Catastrophic Epidemic Looms. The Cause? LibCon Government changes to Health Provision
Unnoticed, apart from among those who work in the area, a major change to the provision of sexual health treatment was sneaked in under the Health and Social Care Act 2012. This handed over responsibility for this function to Local Authorities and away from the NHS. Those Local Authorities do not have the skills or expertise to commission such services.
The consequences are already being felt. One London Borough is now refusing to provide treatment to people not resident within its borders. This treatment to non-residents, however is compulsory under the Act and as amended in 2015 and 2016.
Another clinic is facing threats from the Local Authority now charged with commissioning the service. The Authority has insisted on, what the lead clinician regards as unethical, changes to the service specification and cuts to the tariff (the amount paid per patient/treatment interlude) which will strip the clinic of £7 million per annum. Already STD clinics have been subjected to massive cuts, despite repeated denials from the former NHS commissioners. The local authorities concerned have threatened that unless the unit agrees to its demands it will put the function out to tender. Such services are exempt from the requirement to be tendered since they are “services to the person of no cross border interest”.

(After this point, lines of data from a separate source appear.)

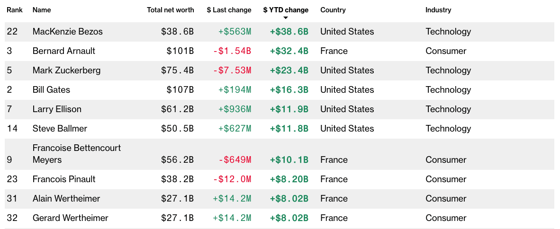Click the Industry column header
This screenshot has height=229, width=560.
coord(438,10)
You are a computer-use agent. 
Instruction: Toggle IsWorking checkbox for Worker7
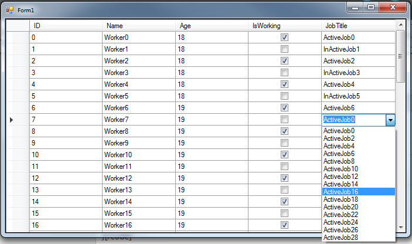[x=284, y=120]
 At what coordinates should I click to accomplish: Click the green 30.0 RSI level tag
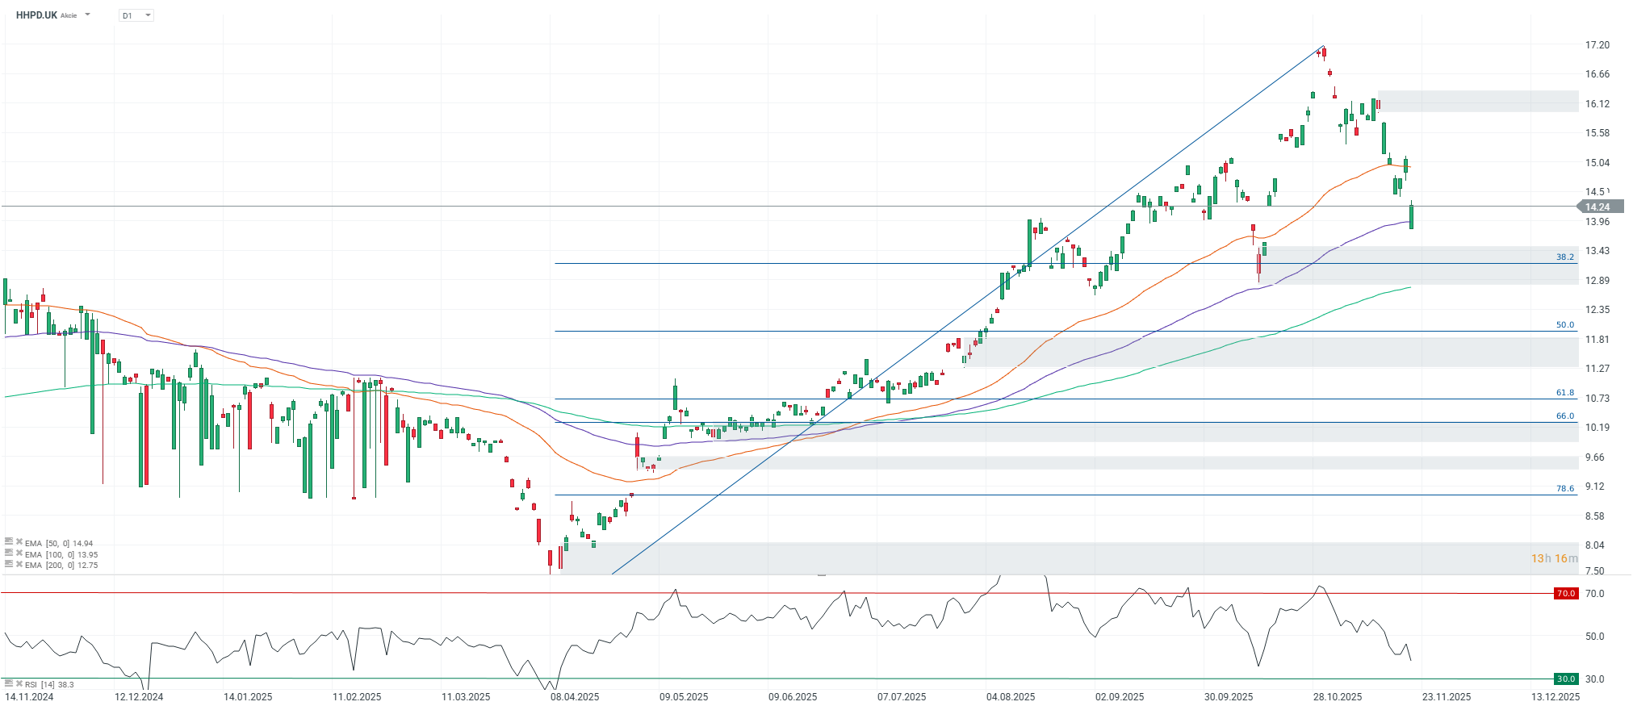click(x=1565, y=679)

At present there is an epidemic of syphilis. This is probably the most severe form of sexually transmitted infection and most of us are pretty ignorant about it. Our young are about to become closely acquainted with this nasty debilitating disease. Screening for syphilis will be available only by going online and obtaining a home testing kit. Remember that, still, around 35% of the population have no internet access.
The symptoms of syphilis are transitory. The sufferer may not even notice the early signs but will remain infectious during the first and second stages. The disease can lie hidden for ten years and at that point the final stage of the disease begins to take effect. This is where the brain is affected. Treatment is not always effective at this stage.

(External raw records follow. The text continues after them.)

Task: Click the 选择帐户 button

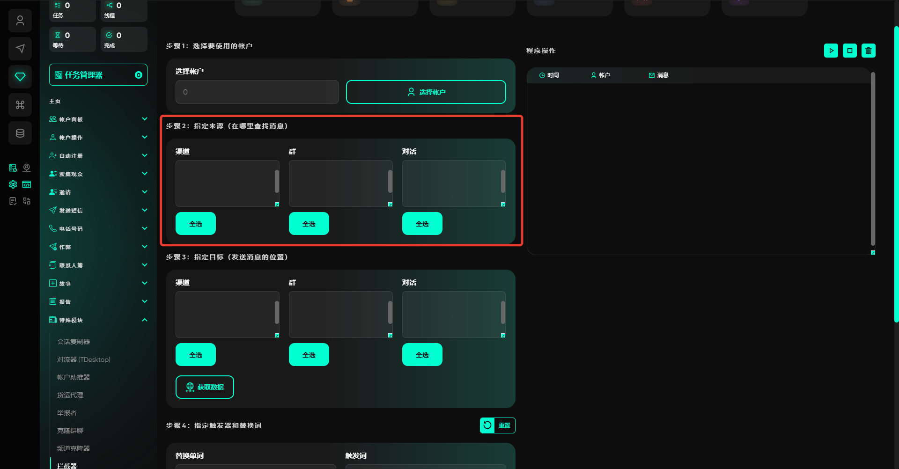Action: click(x=426, y=92)
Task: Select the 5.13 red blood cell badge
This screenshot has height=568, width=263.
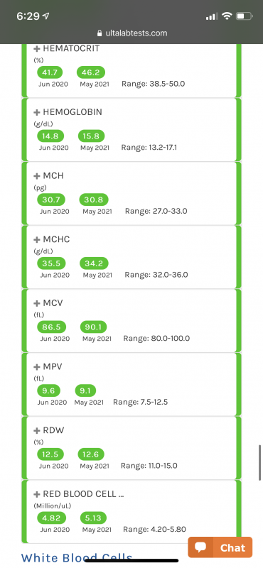Action: (x=93, y=518)
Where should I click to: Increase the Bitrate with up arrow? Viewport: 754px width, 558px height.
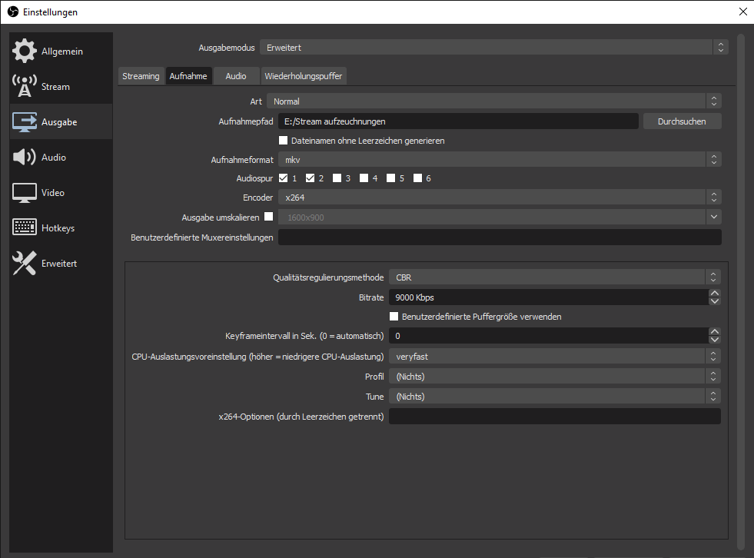pos(715,293)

HIV testing is another victim. HIV clinics are not going to be allowed to carry out the first-line testing. The powers that be have decided that is a “Public Health” issue and not an NHS one. The HIV clinics will have to refer patients to an STD clinic or the Emergency Department (Casualty).

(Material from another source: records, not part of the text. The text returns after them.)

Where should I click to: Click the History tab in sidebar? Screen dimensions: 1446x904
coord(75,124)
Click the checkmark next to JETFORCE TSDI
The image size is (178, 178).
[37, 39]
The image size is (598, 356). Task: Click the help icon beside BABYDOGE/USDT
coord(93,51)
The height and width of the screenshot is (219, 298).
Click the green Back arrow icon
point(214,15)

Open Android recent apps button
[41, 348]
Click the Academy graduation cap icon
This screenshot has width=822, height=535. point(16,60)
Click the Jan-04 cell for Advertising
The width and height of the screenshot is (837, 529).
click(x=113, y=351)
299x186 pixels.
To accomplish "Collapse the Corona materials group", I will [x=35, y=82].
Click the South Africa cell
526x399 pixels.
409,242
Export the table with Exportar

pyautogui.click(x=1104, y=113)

The whole point of STD clinics is to create an environment where patients can feel secure and that their confidentiality is guaranteed. Indeed this confidentiality is mandated under the Health and Social Care Act. This commissioning policy will make that privacy impossible. This means less people will come forward for testing and less people will obtain the necessary early treatment. That early treatment is what prevents both of these conditions from being spread.
The Catastrophe Looming
I am not able to spell out the precise details of the units I refer to. To do so would identify my sources. I can assure you those sources are pre-eminent experts involved in the treatment of STDs and HIV. This carelessly created accident of mal-administration is going to result in untold harm and suffering and because of the sensitivity of the topic the matter is being discussed nowhere in the press and media. A major epidemic is upon us and the Government has pulled the rug from beneath the service that could prevent it.